Portsmouth is a city in Scioto County, Ohio, United States, and its county seat. Located in southern Ohio 41 miles (66 km) south of Chillicothe, it lies on the north bank of the Ohio River, across from Kentucky and just east of the mouth of the Scioto River. The population was 18,252 at the 2020 census. It is the principal city of the Portsmouth micropolitan area.

The area was occupied by Native Americans as early as 100 BC, as indicated by the Portsmouth Earthworks, a ceremonial center built by the Ohio Hopewell culture between 100 and 500 AD.

According to early 20th-century historian Charles Augustus Hanna, a Shawnee village was founded at the site of modern-day Portsmouth in late 1758, following the abandonment of Lower Shawneetown.

European-Americans began to settle in the 1790s after the American Revolutionary War, and the small town of Alexandria was founded. Located at the confluence, Alexandria was flooded numerous times by the Ohio and the Scioto rivers.

In 1796, Emanuel Traxler became the first person of European descent to permanently occupy land in what would later be known as Portsmouth, after the United States gained its independence.

In 1803, Henry Massie found a better location slightly east and somewhat removed from the flood plains. He began to plot the new city by mapping the streets and distributing the land. Portsmouth was founded in 1803 and established as a city in 1815. It was designated as the county seat. Settlers left Alexandria, and it soon disappeared. Massie named Portsmouth after the town of Portsmouth, New Hampshire.

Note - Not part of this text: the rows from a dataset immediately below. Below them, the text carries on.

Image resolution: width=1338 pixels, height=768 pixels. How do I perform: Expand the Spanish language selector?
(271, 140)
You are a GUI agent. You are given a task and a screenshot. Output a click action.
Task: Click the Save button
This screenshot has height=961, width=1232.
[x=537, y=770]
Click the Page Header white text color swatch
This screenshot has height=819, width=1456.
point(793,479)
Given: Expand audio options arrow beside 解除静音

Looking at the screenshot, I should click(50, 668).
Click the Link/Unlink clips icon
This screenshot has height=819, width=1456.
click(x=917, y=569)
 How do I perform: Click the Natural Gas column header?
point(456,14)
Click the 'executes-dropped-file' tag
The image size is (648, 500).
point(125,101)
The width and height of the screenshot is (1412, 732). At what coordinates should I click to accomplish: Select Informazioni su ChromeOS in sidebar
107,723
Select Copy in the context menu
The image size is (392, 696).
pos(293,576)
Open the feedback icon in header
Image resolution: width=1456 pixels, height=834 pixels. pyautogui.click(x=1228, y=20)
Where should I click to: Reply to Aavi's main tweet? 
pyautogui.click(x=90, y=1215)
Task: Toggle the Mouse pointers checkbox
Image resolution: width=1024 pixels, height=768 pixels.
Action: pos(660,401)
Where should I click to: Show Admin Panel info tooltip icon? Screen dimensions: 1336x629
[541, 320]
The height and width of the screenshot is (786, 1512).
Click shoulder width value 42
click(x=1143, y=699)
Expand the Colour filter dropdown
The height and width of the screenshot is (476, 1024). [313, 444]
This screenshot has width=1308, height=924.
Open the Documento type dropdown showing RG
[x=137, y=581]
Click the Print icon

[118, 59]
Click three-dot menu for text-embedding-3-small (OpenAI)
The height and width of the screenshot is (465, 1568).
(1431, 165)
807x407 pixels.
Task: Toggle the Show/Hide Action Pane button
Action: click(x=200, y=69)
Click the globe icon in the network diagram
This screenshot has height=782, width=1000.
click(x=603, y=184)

The Ohio state legislature passed "Black Laws" in 1804 that restricted movement of free blacks and required persons to carry papers, in an effort to dissuade blacks from settling in the state. These provisions were intermittently enforced by local governments and law enforcement, and sometimes used as an excuse to force African Americans out of settlements. In 1831, Portsmouth drove out African Americans from the city under this pretext. Many settled several miles north in what became known as Huston's Hollow, along the Scioto River. Its residents, especially Joseph Love and Dan Lucas, provided aid to refugee slaves in the following years and assisted them in moving north.

Although southern Ohio was dominated in number by anti-abolitionist settlers from the South, some whites also worked to improve conditions for blacks and aid refugee slaves. Portsmouth became important in the antebellum years as part of the Underground Railroad. Fugitive slaves from Kentucky and other parts of the South crossed the Ohio River here. Some found their future in Portsmouth; others moved north along the Scioto River to reach Detroit, Michigan, and get farther away from slave catchers. Many continued into Canada to secure their freedom. A historical marker near the Grant Bridge commemorates this period of Portsmouth's history. James Ashley of Portsmouth continued his activism and pursued a political career. After being elected to Congress, he wrote the Thirteenth Amendment to the United States Constitution, which abolished slavery in 1865 after the American Civil War.